R in the CPB and the role of Open Source in Promoting Transparency and Austerity
Thursday, April 12, 2012 at 09:37PM The Revolution blog links to an O'Reilly interview with two CIO's from the Consumer Protection Bureau. The gist of the interview is "Open Source is Great, we are using it for everything; R and Big Data are the next hot thing, et cetera". I don't mean to belittle those points, as I mostly agree them, but they are covered well in both the Revolution post and the original interview. However what is explicitly missing from the interview (but implied by the tone) are how Open Source technologies directly answer two recent and recurring demands of government: Transparency and Austerity. At at a time when most of the electorate is calling for more transparent government (and at least in public, government seems to agree) and maybe 60% of the electorate wants less government spending open source is an obvious answer.
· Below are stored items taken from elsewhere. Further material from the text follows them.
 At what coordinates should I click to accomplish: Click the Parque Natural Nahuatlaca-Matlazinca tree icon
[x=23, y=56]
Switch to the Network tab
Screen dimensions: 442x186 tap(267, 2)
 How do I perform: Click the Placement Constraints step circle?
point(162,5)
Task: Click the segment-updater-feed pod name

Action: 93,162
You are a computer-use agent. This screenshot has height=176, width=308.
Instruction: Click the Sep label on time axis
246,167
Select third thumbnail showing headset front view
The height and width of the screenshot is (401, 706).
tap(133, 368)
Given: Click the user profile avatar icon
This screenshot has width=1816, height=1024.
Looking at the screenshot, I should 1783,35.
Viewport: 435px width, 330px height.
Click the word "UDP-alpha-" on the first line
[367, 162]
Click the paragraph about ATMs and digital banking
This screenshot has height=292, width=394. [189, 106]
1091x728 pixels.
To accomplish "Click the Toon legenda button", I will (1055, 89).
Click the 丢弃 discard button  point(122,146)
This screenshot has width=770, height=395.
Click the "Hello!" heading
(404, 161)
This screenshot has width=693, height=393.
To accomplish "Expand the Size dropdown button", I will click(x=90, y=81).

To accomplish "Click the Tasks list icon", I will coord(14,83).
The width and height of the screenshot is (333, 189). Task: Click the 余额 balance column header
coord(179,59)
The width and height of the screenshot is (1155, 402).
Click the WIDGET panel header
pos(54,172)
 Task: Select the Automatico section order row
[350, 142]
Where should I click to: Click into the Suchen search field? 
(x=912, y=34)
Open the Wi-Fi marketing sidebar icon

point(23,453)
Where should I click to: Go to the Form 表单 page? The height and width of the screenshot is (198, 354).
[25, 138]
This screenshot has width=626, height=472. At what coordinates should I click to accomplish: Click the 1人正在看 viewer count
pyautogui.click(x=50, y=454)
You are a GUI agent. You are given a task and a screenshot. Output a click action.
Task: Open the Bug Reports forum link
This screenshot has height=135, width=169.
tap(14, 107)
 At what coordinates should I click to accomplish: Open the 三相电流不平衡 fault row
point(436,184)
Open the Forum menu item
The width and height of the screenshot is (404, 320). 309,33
Open source tools do not directly make government more transparent (I think legislation, institutional/cultural change are the real drivers), but at least partially addresses it: If government reports and official statistics are produced in R, for example, and the code posted on git (as is suggested by the interview) then that allows the numeric public to cross check the nitty gritty details of whatever assumptions, models, et cetera go into those figures.
The more obvious benefit is austerity. Especially with regards to spatial software, contracts with private vendors are huge (but I have no idea what portion of government spending goes into it). Switching to open source, at least during times of austerity would not only save money but also force some competition into the relative monopolies held by ESRI, SAS, and others. When I have some more time in the future I'll try to back those assertions regarding government spending on private vendor software contracts with some hard data.
open source in
R 
Reader Comments (1)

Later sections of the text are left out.